**Aim of the exercise**
For each line of the data below, copy it if it holds the word "color".
Segment Open
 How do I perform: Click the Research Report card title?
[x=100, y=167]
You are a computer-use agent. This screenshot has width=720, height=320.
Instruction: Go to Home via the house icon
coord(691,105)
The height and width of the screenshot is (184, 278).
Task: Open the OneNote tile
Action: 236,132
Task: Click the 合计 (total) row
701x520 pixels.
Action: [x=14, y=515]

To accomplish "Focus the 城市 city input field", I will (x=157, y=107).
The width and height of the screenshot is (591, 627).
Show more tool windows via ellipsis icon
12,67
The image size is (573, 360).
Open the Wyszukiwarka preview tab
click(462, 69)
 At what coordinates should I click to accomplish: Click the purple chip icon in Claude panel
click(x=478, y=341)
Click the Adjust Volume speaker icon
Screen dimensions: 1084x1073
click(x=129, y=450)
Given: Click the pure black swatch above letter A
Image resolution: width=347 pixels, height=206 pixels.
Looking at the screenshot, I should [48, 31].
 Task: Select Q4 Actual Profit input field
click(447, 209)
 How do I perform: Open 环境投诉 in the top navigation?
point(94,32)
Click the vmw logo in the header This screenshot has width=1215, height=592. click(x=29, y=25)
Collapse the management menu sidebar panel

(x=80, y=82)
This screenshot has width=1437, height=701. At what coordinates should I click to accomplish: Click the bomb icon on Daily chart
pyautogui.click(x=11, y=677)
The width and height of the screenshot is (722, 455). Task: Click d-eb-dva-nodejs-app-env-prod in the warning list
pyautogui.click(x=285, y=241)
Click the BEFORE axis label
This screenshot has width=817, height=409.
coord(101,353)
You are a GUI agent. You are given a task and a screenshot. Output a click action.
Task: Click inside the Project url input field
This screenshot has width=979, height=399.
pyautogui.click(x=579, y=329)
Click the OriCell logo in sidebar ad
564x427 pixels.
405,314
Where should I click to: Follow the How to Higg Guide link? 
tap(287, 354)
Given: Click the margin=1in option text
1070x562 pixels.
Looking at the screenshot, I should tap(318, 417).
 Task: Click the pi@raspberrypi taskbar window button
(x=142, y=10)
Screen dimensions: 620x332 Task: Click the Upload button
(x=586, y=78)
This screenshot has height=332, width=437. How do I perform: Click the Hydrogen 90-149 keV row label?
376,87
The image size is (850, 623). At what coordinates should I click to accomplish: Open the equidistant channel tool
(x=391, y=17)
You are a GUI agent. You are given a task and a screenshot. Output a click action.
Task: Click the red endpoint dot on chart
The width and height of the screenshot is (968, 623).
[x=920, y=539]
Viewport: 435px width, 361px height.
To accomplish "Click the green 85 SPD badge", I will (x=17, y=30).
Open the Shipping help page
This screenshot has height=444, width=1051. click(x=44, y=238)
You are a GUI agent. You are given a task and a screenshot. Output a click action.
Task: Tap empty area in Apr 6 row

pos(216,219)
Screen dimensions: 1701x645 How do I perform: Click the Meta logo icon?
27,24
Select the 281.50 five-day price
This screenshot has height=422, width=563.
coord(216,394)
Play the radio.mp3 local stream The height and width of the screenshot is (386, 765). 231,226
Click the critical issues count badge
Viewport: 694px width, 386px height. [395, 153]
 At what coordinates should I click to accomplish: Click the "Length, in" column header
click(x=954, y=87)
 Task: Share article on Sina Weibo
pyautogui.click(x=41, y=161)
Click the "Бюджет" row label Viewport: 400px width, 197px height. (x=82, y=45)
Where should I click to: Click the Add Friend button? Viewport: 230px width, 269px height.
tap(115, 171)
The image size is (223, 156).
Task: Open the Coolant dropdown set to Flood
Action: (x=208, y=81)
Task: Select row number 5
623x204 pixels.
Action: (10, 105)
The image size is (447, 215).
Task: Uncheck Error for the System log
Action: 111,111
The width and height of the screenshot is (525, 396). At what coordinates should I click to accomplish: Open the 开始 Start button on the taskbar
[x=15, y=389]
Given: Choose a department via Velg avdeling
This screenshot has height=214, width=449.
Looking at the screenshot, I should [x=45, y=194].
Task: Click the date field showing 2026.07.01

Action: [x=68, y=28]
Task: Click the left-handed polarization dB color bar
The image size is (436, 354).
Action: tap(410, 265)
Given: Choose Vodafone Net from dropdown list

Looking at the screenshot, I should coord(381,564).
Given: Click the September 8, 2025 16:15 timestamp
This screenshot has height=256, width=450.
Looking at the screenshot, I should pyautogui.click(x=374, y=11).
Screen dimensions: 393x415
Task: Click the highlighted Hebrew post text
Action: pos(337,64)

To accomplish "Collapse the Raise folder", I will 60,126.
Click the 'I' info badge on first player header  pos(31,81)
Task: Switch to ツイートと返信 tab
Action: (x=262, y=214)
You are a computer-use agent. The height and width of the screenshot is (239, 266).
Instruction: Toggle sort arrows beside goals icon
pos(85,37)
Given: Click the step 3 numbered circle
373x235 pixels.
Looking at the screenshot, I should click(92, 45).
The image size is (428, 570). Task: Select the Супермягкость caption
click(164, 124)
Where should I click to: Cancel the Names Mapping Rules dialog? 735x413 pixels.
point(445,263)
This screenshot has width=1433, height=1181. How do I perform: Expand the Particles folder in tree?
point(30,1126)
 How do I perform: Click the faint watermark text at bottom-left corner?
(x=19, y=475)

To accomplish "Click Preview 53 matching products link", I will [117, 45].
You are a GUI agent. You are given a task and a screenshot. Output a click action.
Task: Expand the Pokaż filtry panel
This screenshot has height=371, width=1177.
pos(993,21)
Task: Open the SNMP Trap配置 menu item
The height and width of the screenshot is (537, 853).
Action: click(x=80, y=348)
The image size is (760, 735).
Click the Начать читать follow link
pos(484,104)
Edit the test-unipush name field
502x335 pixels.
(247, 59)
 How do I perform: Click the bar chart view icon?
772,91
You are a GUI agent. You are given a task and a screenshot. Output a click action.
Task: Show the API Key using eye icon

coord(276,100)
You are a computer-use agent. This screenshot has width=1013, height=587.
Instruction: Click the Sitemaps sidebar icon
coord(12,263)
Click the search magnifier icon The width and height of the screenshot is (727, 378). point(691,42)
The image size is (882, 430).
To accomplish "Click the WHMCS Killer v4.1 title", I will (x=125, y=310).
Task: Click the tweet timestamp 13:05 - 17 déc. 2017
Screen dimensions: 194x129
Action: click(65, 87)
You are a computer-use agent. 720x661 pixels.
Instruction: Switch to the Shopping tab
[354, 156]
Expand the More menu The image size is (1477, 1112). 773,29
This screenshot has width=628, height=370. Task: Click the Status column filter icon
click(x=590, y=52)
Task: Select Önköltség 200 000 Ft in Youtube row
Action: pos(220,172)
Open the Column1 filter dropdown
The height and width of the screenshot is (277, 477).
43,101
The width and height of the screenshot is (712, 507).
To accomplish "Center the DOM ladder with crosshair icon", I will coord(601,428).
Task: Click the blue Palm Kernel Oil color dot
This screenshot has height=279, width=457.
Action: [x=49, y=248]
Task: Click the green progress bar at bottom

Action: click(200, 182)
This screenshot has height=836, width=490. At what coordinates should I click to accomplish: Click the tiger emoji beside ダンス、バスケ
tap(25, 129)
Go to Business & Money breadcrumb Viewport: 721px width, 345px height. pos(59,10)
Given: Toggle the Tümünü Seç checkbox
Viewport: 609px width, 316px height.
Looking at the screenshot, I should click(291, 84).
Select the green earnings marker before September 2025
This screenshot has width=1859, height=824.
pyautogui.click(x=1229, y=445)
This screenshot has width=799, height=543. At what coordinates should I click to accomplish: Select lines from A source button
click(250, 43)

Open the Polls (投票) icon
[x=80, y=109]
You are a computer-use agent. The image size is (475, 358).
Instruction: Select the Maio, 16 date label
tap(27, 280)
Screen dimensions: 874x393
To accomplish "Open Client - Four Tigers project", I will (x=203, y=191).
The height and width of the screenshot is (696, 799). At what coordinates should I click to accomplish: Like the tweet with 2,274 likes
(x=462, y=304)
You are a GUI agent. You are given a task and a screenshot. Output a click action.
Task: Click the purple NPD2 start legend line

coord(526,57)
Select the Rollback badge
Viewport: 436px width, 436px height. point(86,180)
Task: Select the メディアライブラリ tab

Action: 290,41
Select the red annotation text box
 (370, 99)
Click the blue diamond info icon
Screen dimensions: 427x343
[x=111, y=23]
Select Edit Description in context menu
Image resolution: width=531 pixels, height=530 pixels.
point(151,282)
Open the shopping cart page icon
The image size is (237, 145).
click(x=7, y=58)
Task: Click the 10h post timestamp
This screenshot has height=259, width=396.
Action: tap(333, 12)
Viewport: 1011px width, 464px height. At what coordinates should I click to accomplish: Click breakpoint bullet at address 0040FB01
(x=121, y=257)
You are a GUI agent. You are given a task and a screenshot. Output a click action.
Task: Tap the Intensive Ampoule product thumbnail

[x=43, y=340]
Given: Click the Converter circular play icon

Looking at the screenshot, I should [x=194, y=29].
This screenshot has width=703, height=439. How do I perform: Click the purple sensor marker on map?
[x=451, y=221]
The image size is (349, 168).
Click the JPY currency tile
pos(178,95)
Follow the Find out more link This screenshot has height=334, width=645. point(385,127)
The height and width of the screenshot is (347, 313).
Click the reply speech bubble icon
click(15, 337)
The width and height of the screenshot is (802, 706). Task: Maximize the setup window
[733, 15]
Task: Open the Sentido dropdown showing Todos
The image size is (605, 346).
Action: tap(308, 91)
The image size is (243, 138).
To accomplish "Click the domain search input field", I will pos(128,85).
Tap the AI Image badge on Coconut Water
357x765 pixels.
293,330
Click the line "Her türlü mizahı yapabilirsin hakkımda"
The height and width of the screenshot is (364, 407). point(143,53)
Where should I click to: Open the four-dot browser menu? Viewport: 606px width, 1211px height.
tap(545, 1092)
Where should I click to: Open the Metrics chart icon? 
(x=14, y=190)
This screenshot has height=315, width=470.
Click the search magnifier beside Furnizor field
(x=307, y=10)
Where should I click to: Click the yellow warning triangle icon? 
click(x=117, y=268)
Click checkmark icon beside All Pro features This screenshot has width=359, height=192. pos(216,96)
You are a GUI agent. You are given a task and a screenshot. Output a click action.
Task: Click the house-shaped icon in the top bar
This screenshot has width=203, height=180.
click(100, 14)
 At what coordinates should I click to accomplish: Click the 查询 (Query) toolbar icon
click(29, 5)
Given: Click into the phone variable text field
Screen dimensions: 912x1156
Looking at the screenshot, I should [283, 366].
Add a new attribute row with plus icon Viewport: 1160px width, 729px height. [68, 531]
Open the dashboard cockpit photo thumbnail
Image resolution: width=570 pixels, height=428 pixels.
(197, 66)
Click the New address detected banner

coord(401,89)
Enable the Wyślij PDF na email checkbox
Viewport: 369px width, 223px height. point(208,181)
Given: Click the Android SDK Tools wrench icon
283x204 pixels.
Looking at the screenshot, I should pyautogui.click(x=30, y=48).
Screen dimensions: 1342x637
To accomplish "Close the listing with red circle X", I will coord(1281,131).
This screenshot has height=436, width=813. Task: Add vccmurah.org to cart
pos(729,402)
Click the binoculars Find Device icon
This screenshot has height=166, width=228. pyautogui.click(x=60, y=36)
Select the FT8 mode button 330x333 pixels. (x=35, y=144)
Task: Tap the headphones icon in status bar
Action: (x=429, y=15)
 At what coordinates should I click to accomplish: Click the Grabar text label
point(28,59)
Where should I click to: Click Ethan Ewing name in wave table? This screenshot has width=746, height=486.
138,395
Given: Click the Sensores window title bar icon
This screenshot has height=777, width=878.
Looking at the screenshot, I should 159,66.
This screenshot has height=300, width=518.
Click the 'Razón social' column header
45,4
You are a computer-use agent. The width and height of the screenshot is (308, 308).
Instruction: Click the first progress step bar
Segment Closed
**Output for this task**
Task: Click the left-handed polarization dB color bar
Task: Click the blue Palm Kernel Oil color dot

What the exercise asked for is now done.